BLOK TEKS –

----------------------------------------

Mereka (sebagian ekonom junior) kiranya tidak suka mencoba memahami makna
“perekonomian disusun sebagai usaha bersama berdasar atas asas kekeluargaan”
(ayat 1 Pasal 33). “Kebersamaan” adalah suatu “mutuality” dan “asas
kekeluargaan” adalah “brotherhood”
(bukan kinship) atau “broederschap”, bahasa agamanya adalah ukhuwah,
yang mengemban semangat kekolektivan dan solidaritas sosial. Pura-pura tidak
memahami makna mulia “asas kekeluargaan” terkesan untuk sekedar menunjukkan
kepongahan akademis belaka. “Asas kekeluargaan” adalah istilah Indonesia yang
sengaja diciptakan untuk memberi arti brotherhood, seperti halnya persatuan
Indonesia” adalah istilah Indonesia untuk nasionalisme, dan “kerakyatan” adalah
istilah Indonesia untuk demokrasi.
Memang
yang bisa memahami asas kekeluargaan adalah mereka yang bisa memahami cita-cita
perjuangan dalam konteks budaya Indonesia, yang mampu merasakan sesamanya
sebagai “saudara”, “sederek”, “sedulur”, “sawargi”, “kisanak”, “sanak”,
“sameton” dan seterusnya, sebagaimana Al Islam menanggap sesama ummat (bahkan
manusia) sebagai “saudara”, dalam konteks rahmatan lil alamin.
Jadi
asas kekeluargaan yang brotherhood ini
bukanlah asas keluarga atau asas kekerabatan (bukan family system atau kinship)
yang nepotistik. Kebersamaan dan kekeluargaan adalah asas ekonomi kolektif
(cooperativism) yang dianut Indonesia Merdeka, sebagai lawan dari asas
individualisme yang menjadi dasar sistem ekonomi kolonial yang dipelihara oleh
Wetboek van Koophandel (KUHD). Itulah sebabnya UUD 1945 memiliki Aturan
Peralihan, yang Ayat II-nya menegaskan bahwa sistem hukum kolonial berdasar KUH
Perdata, KUH Pidana, KUHD, dll tetap berlaku secara temporer, yang berkedudukan
sebagai “sementara sebelum diadakan yang baru menurut UUD 1945”, artinya dalam
posisi “peralihan”. Jadi yang tidak tahu, lalu ingin menghapuskan ketiga ayat
Pasal 33 UUD 1945 itu adalah mereka yang mungkin sekali ingin merubah cita-cita
dasar Indonesia Merdeka.
Mengulang
yang disinggung di atas, “usaha bersama” dan “asas kekeluargaan” adalah satu
kesatuan, tidak bisa dipisahkan satu sama lain, merupakan satu paket sistem
ekonomi untuk merubah ekonomi kolonial menjadi ekonomi nasional, di mana
“partisipasi” dalam kehidupan ekonomi harus pula disertai dengan “emansipasi”.

----------------------------------------

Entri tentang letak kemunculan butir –
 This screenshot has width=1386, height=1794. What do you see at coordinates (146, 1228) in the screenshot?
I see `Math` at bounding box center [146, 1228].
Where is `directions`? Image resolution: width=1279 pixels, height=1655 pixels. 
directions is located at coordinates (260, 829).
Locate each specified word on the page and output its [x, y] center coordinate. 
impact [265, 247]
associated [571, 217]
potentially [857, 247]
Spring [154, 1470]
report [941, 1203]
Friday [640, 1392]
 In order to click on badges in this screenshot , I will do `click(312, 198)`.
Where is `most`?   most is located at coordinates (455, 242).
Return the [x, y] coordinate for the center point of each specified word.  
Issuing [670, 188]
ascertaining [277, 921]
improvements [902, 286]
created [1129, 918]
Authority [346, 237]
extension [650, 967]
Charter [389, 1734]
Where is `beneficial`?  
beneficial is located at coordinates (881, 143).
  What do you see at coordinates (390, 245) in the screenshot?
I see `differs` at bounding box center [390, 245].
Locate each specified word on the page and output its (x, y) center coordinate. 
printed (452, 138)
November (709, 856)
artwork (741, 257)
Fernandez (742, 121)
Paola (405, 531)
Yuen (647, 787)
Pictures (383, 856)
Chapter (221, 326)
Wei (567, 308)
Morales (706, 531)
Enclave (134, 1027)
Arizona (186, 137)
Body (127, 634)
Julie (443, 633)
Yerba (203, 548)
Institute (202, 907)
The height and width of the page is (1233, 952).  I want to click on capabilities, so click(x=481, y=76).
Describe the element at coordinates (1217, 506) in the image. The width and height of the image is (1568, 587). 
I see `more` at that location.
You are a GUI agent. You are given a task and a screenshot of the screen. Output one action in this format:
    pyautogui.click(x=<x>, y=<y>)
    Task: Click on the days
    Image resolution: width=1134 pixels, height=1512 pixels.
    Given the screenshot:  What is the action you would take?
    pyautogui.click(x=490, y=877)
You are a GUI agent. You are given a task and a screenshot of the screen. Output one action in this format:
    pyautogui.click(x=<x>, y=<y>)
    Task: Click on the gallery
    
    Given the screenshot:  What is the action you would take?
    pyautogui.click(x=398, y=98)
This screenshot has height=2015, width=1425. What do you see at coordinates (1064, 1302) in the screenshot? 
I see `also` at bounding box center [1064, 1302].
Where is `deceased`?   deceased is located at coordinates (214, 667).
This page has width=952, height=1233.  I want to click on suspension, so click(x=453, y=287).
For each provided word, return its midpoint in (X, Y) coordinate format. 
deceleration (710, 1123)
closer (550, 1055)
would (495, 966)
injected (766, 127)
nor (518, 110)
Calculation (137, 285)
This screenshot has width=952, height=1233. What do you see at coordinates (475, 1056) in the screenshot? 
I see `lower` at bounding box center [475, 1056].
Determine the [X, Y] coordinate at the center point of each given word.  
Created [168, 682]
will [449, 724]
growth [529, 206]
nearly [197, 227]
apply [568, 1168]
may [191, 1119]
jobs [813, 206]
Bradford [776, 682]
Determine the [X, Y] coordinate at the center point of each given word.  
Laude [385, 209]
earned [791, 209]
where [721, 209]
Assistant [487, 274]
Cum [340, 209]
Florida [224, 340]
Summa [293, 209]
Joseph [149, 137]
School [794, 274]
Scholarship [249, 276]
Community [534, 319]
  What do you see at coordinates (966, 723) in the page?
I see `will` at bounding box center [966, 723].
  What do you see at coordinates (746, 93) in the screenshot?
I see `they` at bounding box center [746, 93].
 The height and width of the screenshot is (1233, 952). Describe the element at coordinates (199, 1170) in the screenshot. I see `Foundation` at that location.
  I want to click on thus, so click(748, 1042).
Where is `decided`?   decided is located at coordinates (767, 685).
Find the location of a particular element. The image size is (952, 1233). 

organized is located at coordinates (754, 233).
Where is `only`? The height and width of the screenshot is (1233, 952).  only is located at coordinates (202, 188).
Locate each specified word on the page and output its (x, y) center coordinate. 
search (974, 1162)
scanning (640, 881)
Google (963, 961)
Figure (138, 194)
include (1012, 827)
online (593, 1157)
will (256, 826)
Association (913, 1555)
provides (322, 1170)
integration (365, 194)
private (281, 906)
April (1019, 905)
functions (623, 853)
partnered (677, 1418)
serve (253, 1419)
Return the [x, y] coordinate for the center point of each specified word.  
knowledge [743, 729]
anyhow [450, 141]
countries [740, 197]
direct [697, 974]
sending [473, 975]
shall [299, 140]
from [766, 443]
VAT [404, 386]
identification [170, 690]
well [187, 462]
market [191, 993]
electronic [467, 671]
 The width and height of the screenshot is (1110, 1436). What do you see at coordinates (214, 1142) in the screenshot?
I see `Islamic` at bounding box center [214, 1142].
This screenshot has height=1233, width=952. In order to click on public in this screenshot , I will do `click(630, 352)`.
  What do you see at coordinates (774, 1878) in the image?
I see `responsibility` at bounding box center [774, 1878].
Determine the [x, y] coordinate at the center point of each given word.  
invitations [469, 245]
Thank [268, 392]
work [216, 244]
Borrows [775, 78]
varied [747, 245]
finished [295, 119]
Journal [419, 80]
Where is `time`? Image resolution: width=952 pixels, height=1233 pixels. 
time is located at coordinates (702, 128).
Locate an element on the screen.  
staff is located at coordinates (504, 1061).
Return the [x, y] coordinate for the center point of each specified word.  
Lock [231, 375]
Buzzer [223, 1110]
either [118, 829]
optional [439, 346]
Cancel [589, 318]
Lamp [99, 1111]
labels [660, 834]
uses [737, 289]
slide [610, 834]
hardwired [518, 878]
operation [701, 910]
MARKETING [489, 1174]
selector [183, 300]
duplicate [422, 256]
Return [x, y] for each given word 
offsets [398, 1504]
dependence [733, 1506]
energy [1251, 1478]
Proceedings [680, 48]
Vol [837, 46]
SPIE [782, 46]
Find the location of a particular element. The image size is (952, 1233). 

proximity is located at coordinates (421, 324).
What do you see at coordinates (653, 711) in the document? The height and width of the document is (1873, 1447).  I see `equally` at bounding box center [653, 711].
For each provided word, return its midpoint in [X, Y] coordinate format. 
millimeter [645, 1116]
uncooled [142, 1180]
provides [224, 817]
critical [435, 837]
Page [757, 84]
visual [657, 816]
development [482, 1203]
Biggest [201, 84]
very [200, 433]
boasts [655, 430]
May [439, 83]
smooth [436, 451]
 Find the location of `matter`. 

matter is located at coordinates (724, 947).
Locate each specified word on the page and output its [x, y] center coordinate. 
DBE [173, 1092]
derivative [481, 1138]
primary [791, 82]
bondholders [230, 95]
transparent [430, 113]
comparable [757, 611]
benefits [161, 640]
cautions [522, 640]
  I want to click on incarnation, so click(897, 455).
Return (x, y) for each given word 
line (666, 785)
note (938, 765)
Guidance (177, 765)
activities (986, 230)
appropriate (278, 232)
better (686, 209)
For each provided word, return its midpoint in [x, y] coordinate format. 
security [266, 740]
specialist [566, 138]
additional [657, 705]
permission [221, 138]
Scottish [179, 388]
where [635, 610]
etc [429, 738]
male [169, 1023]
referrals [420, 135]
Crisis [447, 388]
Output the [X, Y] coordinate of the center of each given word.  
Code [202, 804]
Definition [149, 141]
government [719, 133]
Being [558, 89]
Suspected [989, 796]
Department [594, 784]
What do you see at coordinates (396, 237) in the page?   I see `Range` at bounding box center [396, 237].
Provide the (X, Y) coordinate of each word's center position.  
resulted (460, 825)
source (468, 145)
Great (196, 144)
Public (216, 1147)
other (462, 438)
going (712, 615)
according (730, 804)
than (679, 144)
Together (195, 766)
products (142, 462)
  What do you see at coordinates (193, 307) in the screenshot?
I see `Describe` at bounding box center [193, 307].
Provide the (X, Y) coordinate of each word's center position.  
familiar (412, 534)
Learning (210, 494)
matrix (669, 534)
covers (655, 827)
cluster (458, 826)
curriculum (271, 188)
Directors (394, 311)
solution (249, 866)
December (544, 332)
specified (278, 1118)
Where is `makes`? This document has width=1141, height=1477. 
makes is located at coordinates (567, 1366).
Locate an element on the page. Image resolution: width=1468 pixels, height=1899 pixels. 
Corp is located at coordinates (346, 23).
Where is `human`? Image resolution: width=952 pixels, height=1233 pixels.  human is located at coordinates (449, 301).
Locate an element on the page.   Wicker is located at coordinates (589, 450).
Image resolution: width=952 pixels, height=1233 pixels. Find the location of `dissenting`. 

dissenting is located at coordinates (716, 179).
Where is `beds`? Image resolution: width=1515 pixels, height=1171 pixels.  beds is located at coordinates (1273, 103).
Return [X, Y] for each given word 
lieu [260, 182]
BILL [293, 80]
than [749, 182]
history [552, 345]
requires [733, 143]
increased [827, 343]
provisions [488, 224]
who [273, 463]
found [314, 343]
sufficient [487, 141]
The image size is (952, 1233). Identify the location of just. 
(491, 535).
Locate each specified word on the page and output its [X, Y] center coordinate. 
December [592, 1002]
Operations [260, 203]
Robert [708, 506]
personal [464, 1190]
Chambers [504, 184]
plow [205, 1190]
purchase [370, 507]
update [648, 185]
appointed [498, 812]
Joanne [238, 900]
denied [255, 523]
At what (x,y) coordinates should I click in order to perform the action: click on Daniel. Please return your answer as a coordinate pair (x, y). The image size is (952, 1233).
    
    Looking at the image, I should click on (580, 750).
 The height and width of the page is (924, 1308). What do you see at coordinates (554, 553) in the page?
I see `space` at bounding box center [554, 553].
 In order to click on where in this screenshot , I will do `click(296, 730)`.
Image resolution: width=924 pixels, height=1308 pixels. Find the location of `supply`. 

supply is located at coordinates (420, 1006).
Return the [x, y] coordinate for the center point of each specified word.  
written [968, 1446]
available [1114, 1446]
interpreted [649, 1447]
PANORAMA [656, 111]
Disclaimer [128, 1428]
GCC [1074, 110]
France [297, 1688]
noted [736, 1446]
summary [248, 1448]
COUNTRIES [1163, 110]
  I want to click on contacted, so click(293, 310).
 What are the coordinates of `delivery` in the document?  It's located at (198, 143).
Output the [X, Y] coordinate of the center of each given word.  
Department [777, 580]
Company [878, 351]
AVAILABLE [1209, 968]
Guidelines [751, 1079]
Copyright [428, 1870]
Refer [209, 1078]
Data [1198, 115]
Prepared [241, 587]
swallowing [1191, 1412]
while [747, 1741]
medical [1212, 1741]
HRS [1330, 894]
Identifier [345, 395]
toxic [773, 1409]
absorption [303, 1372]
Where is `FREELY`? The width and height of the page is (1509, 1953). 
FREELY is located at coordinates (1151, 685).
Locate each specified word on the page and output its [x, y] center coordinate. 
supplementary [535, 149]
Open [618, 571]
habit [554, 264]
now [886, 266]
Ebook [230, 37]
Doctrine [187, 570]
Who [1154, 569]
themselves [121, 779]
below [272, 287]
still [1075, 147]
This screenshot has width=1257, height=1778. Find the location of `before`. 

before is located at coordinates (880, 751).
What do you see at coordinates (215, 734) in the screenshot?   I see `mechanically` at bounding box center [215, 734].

----------------------------------------

TUGAS –
Berikan lanjutan teks di atas tentang asas kekeluargaan dalam Pasal 33 UUD 1945, dimulai setelah kalimat terakhir yang tercantum.

JAWABAN SOAL –
Kebersamaan menjadi dasar bagi partisipasi dan asas kekeluargaan menjadi dasar
bagi emansipasi. Tidak akan ada partisipasi genuine tanpa adanya emansipasi.
Pasal
33 UUD 1945 tidak punya andil apapun dan keterpurukan ekonomi saat ini, suatu
keterpurukan terberat dalam sejarah Republik ini. Bukan Pasal 33 UUD 1945 yang
mengakibatkan kita terjerumus ke dalam jebakan utang (debt-trap) yang seganas
ini. Pasal 33 UUD 1945 tidak salah apa-apa, tidak ikut memperlemah posisi
ekonomi Indonesia sehingga kita terhempas oleh krisis moneter. Pasal 33 UUD
1945 tidak ikut salah apa-apa dalam menghadirkan krisis ekonomi yang
berkepanjangan.
Bukan
Pasal 33 UUD 1945 yang menjebol Bank Indonesia dan melakukan perampokan BLBI.
Bukan pula Pasal 33 yang membuat perekonomian diampu dan di bawah kuratil
negara tetangga (L/C Indonesia dijamin Singapore).
Bukan
Pasal 33 yang menghadirkan kesenjangan ekonomi (yang kemudian membentuk
kesenjangan sosial yang tajam dan mendorong disintegrasi sosial ataupun
nasional), meminggirkan rakyat dan ekonominya.
Bukan
pula Pasal 33 yang membuat distribusi pendapatan Indonesia timpang dan
membiarkan terjadinya trickle-up mechanism yang eksploitatif terhadap rakyat,
yang menumbuhkan pelumpuhan (disempowerment) dan pemiskinan rakyat
(impoverishment).
Lalu,
mengapa kita memaki-maki Pasal 33 UUD 1945 dan justru mengagung-agungkan
globalisasi dan pasar-bebas yang penuh jebakan bagi kita?
Pasal
33 tidak menghambat, apalagi melarang kita maju dan mengambil peran global
dalam membentuk tata baru ekonomi mondial. Tiga butir Ayat Pasal 33 UUD 1945
tidak harus digusur, tetapi ditambah ayat-ayat baru, bukan saja karena tidak
menjadi penghambat pembangunan ekonomi nasional tetapi juga karena tepat dan
benar. Kami mengusulkan berikut ini sebagai upaya amandemen UUD 1945, yang
lebih merupakan suatu upaya memberi “addendum”, menambah ayat-ayat, misalnya
untuk mengakomodasi dimensi otonomi daerah dan globalisasi ekonomi, dengan
tetap mempertahankan tiga ayat aslinya.
Yok
Mahasiswa...jangan egois...Negerimu, membutuhkanmu! Hidup Mahasiswa!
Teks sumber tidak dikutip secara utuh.